La enemistad del hombre contra Dios es congénita; pero a veces hay enemistad también entre hombres, entre hermanos, entre esposo y esposa, entre una raza y otra, entre ricos y pobres, y en cuántas otras esferas aun. Con un espíritu de gracia y de humildad, la reconciliación puede tener lugar entre hermanos, en el matrimonio y en las relaciones sociales.

Santificados

Ser «santificado» significa ser puesto aparte para Dios, en Cristo.

1.     La santificación de posición, a los ojos de Dios

Aquel que ha aceptado por la fe la obra de Cristo es santificado para Dios, es decir, es puesto aparte para Él. “Todos los… amados de Dios”, son “llamados santos”, vale decir, santos por el llamamiento de Dios (Romanos 1:7, V. M., compare con el NT interlineal griego-español). Dios los ve así en Cristo. Por voluntad de Dios “somos santificados mediante la ofrenda del cuerpo de Jesucristo hecha una vez para siempre… Porque con una sola ofrenda hizo perfectos para siempre a los santificados” (Hebreos 10:10, 14). Por una parte la voluntad de Dios, por otra parte la ofrenda del cuerpo de Jesucristo. Solo la fe puede captar eso. Aquellos que se convierten “de las tinieblas a la luz, y de la potestad de Satanás a Dios”, reciben, por la fe en Cristo, “perdón de pecados y herencia entre los santificados” (Hechos 26:18).

2.     La santificación práctica

El creyente no tiene que volverse santo, pues ya lo es.

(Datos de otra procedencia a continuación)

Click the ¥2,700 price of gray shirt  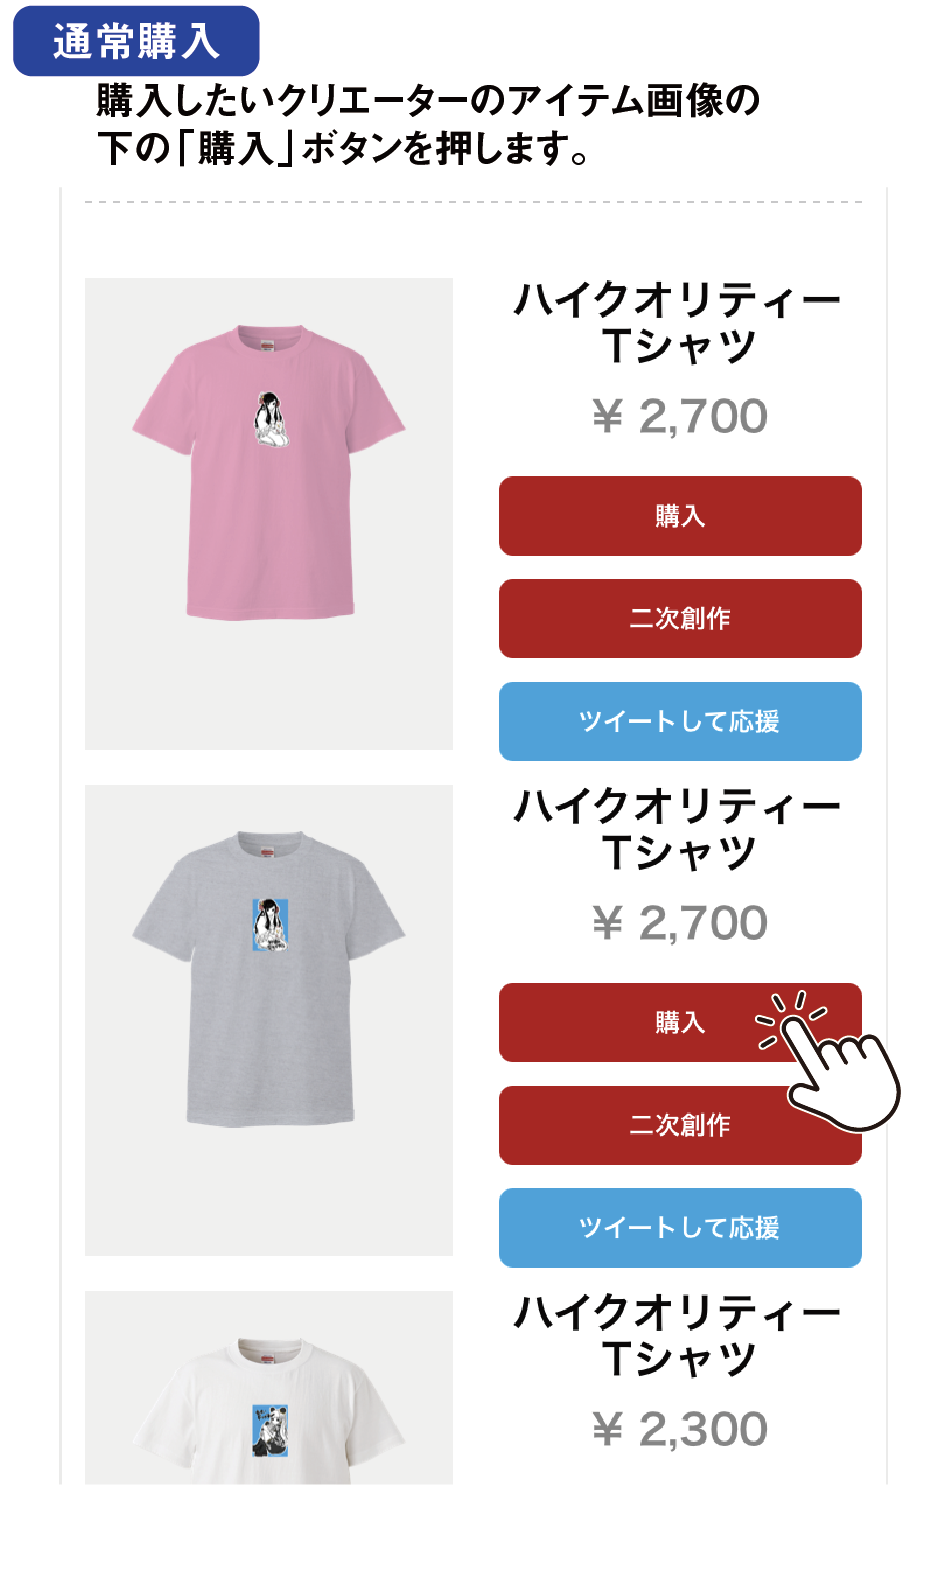point(680,922)
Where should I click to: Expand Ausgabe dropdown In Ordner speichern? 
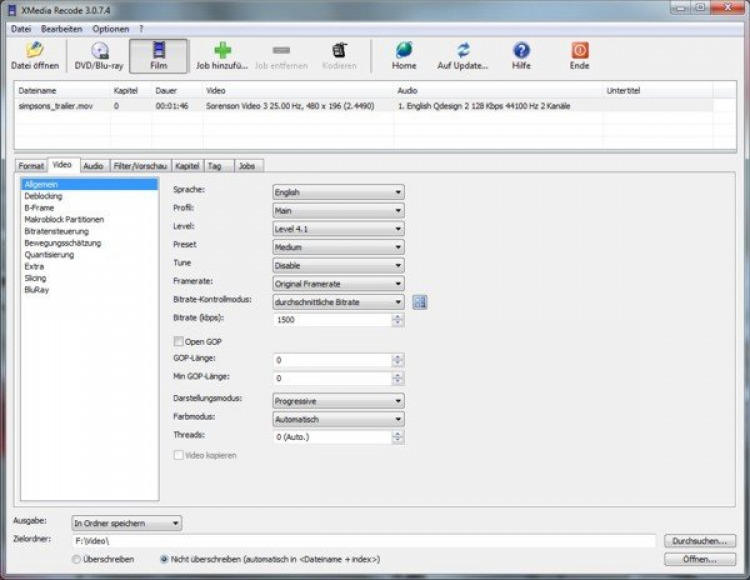pos(126,522)
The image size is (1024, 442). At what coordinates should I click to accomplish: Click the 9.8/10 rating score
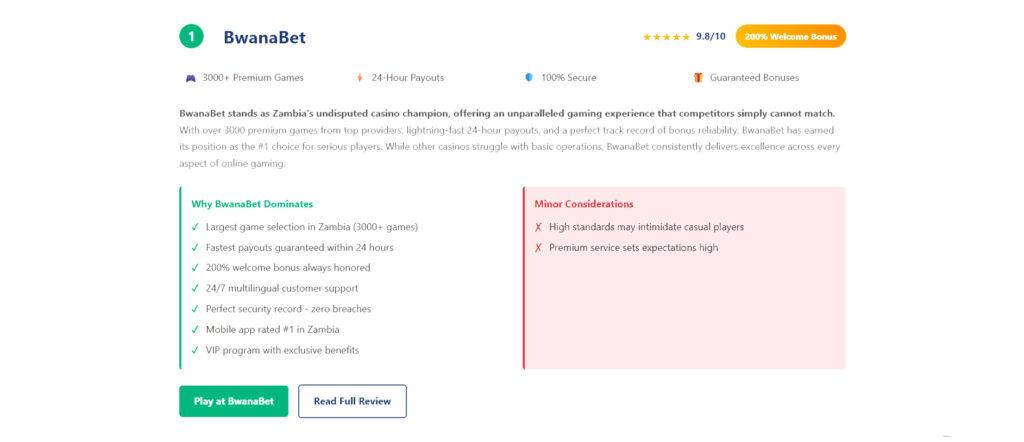click(711, 37)
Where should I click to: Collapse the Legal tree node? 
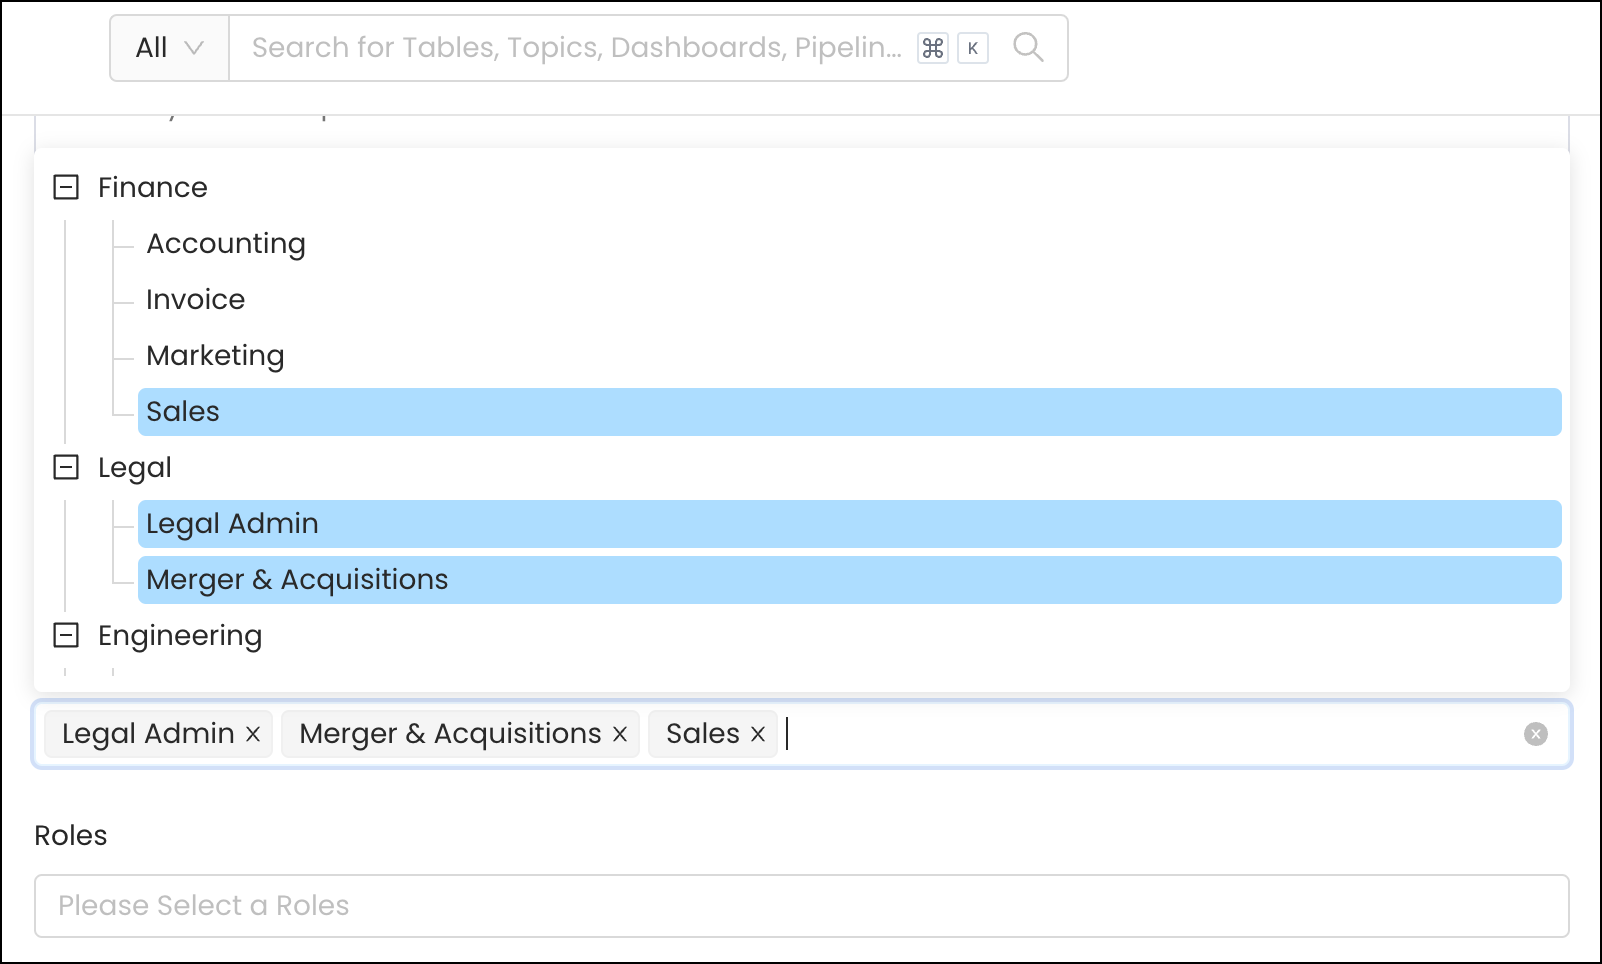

Pero es llamado a manifestarlo. Esta es la santificación práctica. La exhortación de Efesios 5:3 está fundada en el hecho de comportarse “como conviene a santos”: “Pero fornicación y toda inmundicia, o avaricia, ni aun se nombre entre vosotros, como conviene a santos”. Esta santificación práctica es progresiva. Se efectúa por medio de la Palabra de Dios, leyéndola cada día, recibiéndola, amándola, y poniéndola en práctica. A ello se refirió el Señor Jesús en su última oración en favor de los suyos: “Santifícalos en tu verdad; tu palabra es verdad” (Juan 17:17). Efesios 5:26 precisa que Cristo santifica a la Asamblea “purificándola con el lavamiento del agua por la palabra” (NT interlineal griego-español). Esa es la obra de Dios en nosotros, mientras que la salvación, en sus diversos aspectos, es la obra de Dios por nosotros.

Como a menudo fallamos en lo que se refiere a esta santificación práctica, el Padre nos disciplina “para lo que nos es provechoso, para que participemos de su santidad” (Hebreos 12:10). Al presente, “ninguna disciplina parece ser causa de gozo, sino de tristeza; pero después da fruto apacible de justicia a los que en ella han sido ejercitados” (v. 11).

También debemos ejercer una disciplina personal:

Limpiémonos de toda contaminación de carne y de espíritu, perfeccionando la santidad en el temor de Dios
(2 Corintios 7:1).

Esta disciplina personal se precisa porque el ambiente exterior inevitablemente influye tanto en la carne como en el espíritu. Romanos 13:14 agrega: “Vestíos del Señor Jesucristo, y no proveáis para los deseos de la carne”.

1 Corintios 9:24-27 nos exhorta a correr de tal manera que obtengamos el premio. Ello requiere, como también para combatir, que se siga un régimen: “Todo aquel que lucha en la palestra, es templado en todas las cosas” (v. 25, V. M.).

“Seguid la santidad…”, dice Hebreos 12:14, exhortación a la cual bien se puede añadir la de Bernabé a la iglesia en Antioquía: él “exhortó a todos a que con propósito de corazón permaneciesen fieles al Señor” (Hechos 11:23).